The Chronicle of Higher Education is reporting that the College of the Ozarks will no longer use Nike athletic gear after the sports apparel company revealed an ad campaign featuring Colin Kaepernick. Here is a taste:
Nike’s new ad campaign includes a close-up photo of Kaepernick’s face with the sentence, “Believe in something, even if it means sacrificing everything.”
As a result, the College of the Ozarks, a small Christian institution in rural Missouri, announced that it would get rid of all athletic uniforms that had been purchased from Nike and anything else that displays the Nike “swoosh” logo, according to a news release.
The college revised its sports contracts in October 2017, adding a stipulation that all participating coaches and players “show respect for the American flag and national anthem,” the release said.
“If Nike is ashamed of America, we are ashamed of them,” the college’s president, Jerry C. Davis, said in a written statement. “We also believe that those who know what sacrifice is all about are more likely to be wearing a military uniform than an athletic uniform.”

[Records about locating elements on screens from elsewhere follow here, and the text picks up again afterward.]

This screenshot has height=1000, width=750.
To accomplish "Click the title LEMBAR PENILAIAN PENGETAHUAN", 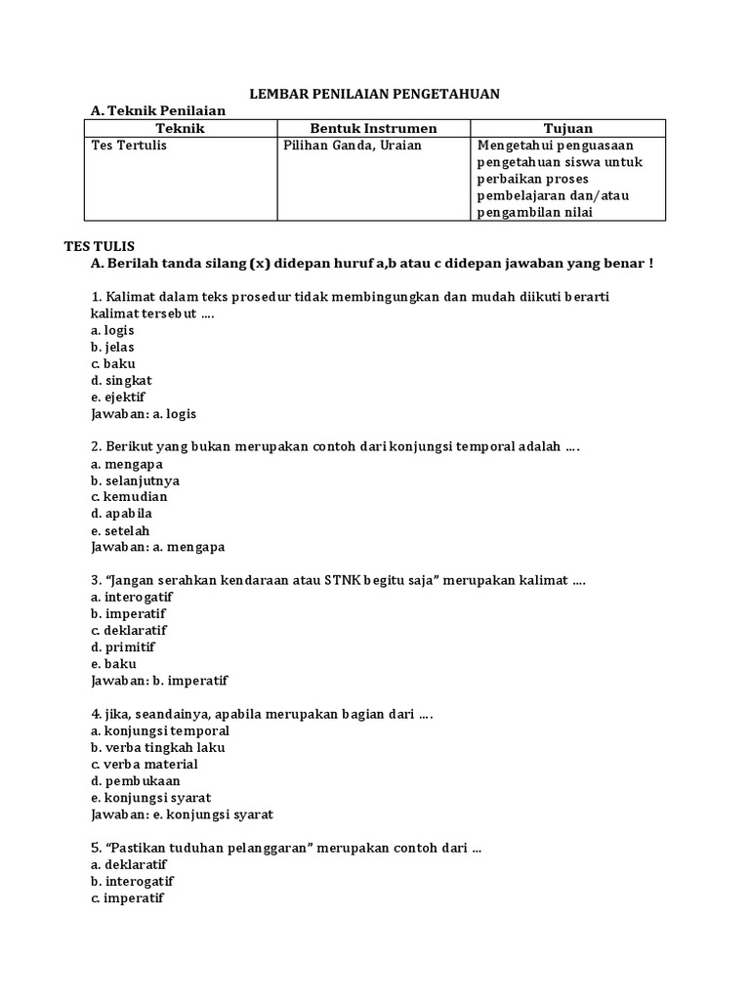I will click(x=375, y=93).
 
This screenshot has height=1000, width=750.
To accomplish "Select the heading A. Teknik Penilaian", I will click(x=157, y=110).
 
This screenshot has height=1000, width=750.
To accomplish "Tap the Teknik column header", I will click(x=181, y=128).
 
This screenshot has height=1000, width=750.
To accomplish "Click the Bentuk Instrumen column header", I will click(x=373, y=128).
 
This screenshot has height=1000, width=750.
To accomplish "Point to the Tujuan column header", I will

Marci Linson, vice president for patriotic activities and dean of admissions, said that “Nike is free to campaign as it sees fit, as the college is free, and honor-bound by its mission and goals, to ensure that it respects our country and those who truly served and sacrificed.”
First, what does it say about the College of the Ozarks that it has a “vice-president for patriotic activities?”

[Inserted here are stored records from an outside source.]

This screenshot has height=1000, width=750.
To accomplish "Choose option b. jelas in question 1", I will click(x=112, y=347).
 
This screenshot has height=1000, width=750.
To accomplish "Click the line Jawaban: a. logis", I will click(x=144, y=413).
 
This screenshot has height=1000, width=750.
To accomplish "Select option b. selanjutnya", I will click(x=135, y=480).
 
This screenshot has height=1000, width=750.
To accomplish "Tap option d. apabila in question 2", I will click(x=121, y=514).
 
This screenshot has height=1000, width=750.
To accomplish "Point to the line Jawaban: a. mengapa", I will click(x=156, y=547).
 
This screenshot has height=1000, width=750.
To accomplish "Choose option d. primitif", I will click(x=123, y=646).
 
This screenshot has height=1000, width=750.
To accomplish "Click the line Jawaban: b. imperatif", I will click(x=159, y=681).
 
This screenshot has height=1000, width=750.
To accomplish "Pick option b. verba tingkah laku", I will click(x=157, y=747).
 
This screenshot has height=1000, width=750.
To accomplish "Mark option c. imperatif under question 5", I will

This is not the first time the College of Ozarks has made news for its God and country convictions. In October 2017, we wrote about the college’s course on “patriotic education and fitness.” We also wrote about the school’s refusal to engage in intercollegiate athletics against schools that “disrespect the flag.” David Barton, the Christian nationalist and GOP activist who uses the past to promote his agenda, has described College of the Ozarks as a “safe college.”
I am curious how the “God and country” program at the College of the Ozarks affects faculty members. Is a faculty member’s job in jeopardy if they support, based on Christian conviction, “taking a knee” at a football game? What if a professor argues that patriotism should not play such a strong role at a Christian college?